O conselho conta com o apoio de uma rede de proteção composta pela Defensoria Pública, Vara da Infância, os Centros de Referência Especializado de Assistência Social (CREAS), os Centros de Referências em Assistência Social (CRAS), delegacias e Centro de Atenção Psicossocial (CAPS I). “A comunidade nesse contexto são nossas pernas e nossos olhos, é ela que denuncia se o vizinho abusou, se o vizinho bateu. A gente trabalha nas escolas que é nosso foco maior, conscientizando os pais. Nesse momento de pandemia o trabalho está sendo realizado através de lives. Estamos trazendo essas crianças e adolescentes para entender esse momento e para que a família proteja seus filhos”, ressalta a coordenadora.  

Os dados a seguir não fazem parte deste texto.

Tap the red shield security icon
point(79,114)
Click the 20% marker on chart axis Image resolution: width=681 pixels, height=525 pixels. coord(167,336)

Na costa, o Conselho trabalha em parceria com a 26º Delegacia Territorial (DT) de Vila de Abrantes e 33º de Monte Gordo, buscado retirar de circulação quem comete crimes contra crianças e adolescentes. “Não somos um órgão de punição e nem de execução, nós fiscalizamos, solicitamos o serviço e acompanhamos. Só em 2021 foram sete estupros de vulnerável e seis já foram respondidos pela justiça, mesmo a lei brasileira sendo falha”, exalta Edilene.

A sede do Conselho localizada em Arembepe passou recentemente por um reforma, com o objetivo de melhor acolher as famílias. No local tem uma equipe reduzida por conta da pandemia e um carro para ser utilizado nas ocorrências. Por falta de vacina contra a Covid, os servidores não estão fazendo uma escuta mais qualificada e nem visitas de rotina. “Precisamos descentralizar os serviços da sede, porque temos uma costa que é grande e ainda a zona rural”, finaliza a coordenadora.

A unidade funciona das 9h às 16h, e as denúncias podem ser feitas 24h pelo telefone (71) 99795648. A sede do Conselho na orla fica na Rua Eduardo Pinto, nº33 e o telefone fixo é 36241113. Para o adolescente ou familiar que queira fazer alguma denúncia relacionada apenas a abuso sexual, pode ligar para (71) 83038775.